Die Physiker berechneten für ihre Analyse, welches Ausmaß die Zerstörung durch einen vergleichbaren Asteroideneinschlag hätte. Die Aufprallenergie könnte demnach tatsächlich der des Einschlags entsprechen, der die Ära der Dinosaurier beendete. Dränge ein Objekt der geschilderten Maße in die Erdatmosphäre ein, könnte das im Extremfall zu einem drastischen Anstieg der atmosphärischen Temperatur um 300 Grad Celsius führen. Das Ergebnis wäre ein Massensterben, das meiste Leben auf der Erde wäre vernichtet.

Sind nukleare Sprengköpfe die Rettung?

Doch: Die Menschheit hat Möglichkeiten, Asteroiden abzuwehren. In der Veröffentlichung werden verschiedene Optionen vorgestellt, etwa die sogenannte »PI-Methode« – PI wie für den englischen Ausdruck »Pulverize It«. Dabei könnten nukleare Sprengsätze den Asteroiden in Fragmente zerlegen, ihn also »pulverisieren«. Die Einzelteile sollten die Erde dann entweder verfehlen, oder so klein sein, dass sie in der Atmosphäre verglühen. Das sei bei Asteroiden mit einem Durchmesser von weniger als einem Kilometer bereits der Fall.
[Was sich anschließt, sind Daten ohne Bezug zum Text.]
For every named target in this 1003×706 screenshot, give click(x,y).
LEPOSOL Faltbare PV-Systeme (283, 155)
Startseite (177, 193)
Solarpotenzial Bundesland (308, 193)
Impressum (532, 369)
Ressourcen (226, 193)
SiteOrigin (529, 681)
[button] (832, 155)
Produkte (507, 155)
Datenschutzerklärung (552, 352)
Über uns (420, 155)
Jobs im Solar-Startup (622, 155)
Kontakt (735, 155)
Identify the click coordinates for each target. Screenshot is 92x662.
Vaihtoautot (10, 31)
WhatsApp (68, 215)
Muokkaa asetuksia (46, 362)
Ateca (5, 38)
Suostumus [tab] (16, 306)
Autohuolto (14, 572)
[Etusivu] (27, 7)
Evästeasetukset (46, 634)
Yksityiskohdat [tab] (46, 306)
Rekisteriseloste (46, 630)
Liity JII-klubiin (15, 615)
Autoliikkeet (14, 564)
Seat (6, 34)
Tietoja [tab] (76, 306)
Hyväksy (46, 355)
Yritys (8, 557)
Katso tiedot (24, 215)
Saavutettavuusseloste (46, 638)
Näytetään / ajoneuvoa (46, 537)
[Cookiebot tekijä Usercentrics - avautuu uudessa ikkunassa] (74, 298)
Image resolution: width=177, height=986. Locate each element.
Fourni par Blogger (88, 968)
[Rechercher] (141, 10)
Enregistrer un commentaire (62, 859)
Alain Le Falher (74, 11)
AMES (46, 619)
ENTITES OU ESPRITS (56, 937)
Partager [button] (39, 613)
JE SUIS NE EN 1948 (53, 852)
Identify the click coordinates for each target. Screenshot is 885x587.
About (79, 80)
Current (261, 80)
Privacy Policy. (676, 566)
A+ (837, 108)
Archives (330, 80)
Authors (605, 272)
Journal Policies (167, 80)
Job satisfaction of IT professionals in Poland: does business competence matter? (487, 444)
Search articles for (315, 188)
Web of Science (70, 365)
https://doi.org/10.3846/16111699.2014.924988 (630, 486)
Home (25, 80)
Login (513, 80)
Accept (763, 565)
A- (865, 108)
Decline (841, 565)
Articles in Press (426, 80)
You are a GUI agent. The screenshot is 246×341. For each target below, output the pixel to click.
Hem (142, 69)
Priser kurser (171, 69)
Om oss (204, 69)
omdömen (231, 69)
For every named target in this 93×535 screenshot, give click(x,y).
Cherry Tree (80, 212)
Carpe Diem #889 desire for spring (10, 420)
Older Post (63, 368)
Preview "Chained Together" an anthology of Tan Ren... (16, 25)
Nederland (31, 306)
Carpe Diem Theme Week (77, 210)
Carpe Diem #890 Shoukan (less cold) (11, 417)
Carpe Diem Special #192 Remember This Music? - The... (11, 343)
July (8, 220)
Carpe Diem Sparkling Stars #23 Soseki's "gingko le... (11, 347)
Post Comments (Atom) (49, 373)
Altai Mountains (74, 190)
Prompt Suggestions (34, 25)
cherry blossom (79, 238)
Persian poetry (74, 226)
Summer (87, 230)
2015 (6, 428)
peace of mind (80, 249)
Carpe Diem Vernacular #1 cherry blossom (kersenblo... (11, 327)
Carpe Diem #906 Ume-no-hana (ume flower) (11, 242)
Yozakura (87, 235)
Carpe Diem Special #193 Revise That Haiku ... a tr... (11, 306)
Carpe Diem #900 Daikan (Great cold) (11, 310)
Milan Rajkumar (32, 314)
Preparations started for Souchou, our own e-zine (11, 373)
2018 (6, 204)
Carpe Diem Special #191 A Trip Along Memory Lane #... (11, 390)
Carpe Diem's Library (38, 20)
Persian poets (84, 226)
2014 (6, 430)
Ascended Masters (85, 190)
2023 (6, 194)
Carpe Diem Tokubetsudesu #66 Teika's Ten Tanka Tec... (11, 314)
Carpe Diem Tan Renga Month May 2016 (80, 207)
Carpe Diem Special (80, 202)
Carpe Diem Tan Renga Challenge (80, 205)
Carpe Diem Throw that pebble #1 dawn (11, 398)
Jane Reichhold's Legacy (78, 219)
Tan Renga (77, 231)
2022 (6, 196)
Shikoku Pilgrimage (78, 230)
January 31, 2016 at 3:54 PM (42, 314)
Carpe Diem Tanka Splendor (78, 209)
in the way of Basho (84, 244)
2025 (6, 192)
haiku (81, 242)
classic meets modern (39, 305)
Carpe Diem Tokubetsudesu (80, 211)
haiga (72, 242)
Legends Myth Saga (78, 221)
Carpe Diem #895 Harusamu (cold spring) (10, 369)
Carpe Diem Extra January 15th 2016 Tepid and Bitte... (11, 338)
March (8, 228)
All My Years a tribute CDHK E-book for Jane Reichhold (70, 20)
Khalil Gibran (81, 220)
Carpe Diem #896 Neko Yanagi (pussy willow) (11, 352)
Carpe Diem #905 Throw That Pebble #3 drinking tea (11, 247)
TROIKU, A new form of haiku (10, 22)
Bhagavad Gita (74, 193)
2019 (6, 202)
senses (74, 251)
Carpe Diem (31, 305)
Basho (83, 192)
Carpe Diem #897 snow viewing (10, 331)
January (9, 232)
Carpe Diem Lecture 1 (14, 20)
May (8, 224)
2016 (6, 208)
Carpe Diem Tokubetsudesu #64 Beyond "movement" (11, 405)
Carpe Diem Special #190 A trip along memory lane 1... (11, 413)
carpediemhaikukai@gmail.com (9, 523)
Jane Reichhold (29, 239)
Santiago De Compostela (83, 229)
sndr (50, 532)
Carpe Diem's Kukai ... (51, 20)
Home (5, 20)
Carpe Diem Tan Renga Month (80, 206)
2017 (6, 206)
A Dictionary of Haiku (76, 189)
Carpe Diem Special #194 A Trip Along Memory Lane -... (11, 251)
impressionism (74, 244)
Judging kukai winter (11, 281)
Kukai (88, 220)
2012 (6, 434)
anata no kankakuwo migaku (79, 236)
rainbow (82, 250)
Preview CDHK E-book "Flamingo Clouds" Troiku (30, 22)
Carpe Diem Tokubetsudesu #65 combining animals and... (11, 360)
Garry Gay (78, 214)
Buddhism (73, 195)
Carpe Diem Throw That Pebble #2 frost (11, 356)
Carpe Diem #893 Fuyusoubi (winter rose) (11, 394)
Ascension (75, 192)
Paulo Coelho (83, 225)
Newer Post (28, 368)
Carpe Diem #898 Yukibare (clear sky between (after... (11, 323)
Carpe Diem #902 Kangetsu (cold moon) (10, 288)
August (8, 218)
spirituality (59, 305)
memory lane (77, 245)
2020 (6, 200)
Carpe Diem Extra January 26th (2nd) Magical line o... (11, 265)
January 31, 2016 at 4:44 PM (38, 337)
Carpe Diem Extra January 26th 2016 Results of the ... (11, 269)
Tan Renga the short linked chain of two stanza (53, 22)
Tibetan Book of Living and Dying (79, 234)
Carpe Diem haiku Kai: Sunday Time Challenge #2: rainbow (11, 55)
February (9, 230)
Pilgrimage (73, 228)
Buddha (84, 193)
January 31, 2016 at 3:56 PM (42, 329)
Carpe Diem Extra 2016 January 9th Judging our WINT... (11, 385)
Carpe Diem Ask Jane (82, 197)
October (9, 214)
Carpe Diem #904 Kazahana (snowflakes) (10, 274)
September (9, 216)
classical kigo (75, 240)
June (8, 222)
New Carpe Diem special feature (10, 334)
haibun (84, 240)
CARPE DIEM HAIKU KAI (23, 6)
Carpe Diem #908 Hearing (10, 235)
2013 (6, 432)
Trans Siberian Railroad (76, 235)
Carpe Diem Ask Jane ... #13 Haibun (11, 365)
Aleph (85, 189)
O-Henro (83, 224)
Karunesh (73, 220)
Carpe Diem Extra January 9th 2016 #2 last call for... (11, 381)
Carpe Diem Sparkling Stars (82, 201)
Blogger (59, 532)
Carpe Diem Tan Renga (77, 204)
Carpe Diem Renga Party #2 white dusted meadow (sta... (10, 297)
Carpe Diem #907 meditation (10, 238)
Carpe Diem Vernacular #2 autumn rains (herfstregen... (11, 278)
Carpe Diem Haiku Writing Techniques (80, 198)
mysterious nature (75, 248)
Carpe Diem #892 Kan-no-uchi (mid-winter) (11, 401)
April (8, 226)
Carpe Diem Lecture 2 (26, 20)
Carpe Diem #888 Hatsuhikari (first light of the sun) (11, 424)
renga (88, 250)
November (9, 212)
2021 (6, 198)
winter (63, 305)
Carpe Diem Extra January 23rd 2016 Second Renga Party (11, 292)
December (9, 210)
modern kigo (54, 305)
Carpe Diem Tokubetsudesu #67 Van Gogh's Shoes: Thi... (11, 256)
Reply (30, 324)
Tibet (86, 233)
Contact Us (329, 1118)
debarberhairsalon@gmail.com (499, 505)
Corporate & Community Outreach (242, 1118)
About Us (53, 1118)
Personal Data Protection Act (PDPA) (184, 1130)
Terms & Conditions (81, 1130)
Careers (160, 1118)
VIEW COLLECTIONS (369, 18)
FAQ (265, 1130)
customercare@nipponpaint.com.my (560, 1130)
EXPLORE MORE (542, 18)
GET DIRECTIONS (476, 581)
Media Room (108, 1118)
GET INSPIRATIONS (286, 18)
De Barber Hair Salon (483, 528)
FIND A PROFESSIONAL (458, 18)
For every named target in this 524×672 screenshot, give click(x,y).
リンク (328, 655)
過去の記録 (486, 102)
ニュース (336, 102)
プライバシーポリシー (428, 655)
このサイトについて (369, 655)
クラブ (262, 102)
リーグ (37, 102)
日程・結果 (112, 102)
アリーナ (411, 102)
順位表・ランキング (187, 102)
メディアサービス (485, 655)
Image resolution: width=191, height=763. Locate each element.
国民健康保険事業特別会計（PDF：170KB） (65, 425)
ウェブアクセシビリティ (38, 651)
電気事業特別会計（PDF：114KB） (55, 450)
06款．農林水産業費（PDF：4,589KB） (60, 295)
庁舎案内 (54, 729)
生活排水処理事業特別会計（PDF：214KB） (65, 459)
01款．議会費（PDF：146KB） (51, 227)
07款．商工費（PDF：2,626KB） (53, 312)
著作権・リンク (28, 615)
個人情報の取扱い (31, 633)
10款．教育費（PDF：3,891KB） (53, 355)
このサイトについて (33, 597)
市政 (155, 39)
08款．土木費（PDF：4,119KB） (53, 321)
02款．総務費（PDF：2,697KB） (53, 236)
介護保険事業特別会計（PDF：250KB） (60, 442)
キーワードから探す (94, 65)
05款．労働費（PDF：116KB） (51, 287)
Radioaktive Fragmente, die auf die Erde treffen, sollten dabei kein großes Problem darstellen.

Politisch, heißt es in dem Paper dazu weiter, wäre diese Lösung herausfordernd. Denn die Sprengkapseln müssten vor dem Einsatz getestet werden. Derartige Tests seien derzeit aber durch den Vertrag über das Verbot von Atomtests verboten. Im Falle einer realistischen, existenziellen Bedrohung ließe sich dazu jedoch hoffentlich eine Lösung finden, schreiben die Autoren der Analyse.

Und die Menschheit bereitet sich ja tatsächlich auf derartige Eventualitäten vor. Raumfahrtagenturen verschiedener Länder und Staatengemeinschaften betreiben Abteilungen zur planetaren Verteidigung. Fachleute forschen seit Jahren an Möglichkeiten, Einschläge vorherzusagen und abzuwenden. Das Büro der Vereinten Nationen für Weltraumangelegenheiten etwa veranstaltet jährlich eine Konferenz, auf der Expertinnen und Experten Szenarien zur Schadensbegrenzung, rechtliche Fragen und die Art der Kommunikation erörtern. Und sechs Monate, das steht so auch in der Veröffentlichung, böten genug Zeit, Maßnahmen umzusetzen.

Für den Notfall: Bunker im Meer

Was, wenn aber doch alle Bemühungen scheiterten? Auch dieser Fall bedeutet der Analyse zufolge nicht unweigerlich das Ende allen menschlichen Lebens auf unserem Planeten. Die Menschheit könne sich etwa in unterirdischen oder unterseeischen Bunkern retten. »Die Aufnahme von Leben unter Wasser oder im Untergrund wäre eine kluge, auf Zivilschutz basierende Strategie, um das Überleben der Menschen und anderer Spezies zu sichern.«

Das Echo auf die vergleichsweise optimistische Haltung, die aus der Analyse hervorgeht, ist einem Bericht  der britischen Zeitung »The Guardian« zufolge geteilt. So habe etwa Mark McCaughrean, ein leitender Berater für Wissenschaft und Exploration bei der Europäischen Weltraumorganisation, gesagt: Die Arbeit beantworte technische Fragen, gehe aber »völlig am Thema des Films vorbei, nämlich dass der Rat von Wissenschaftlern routinemäßig ignoriert wird«.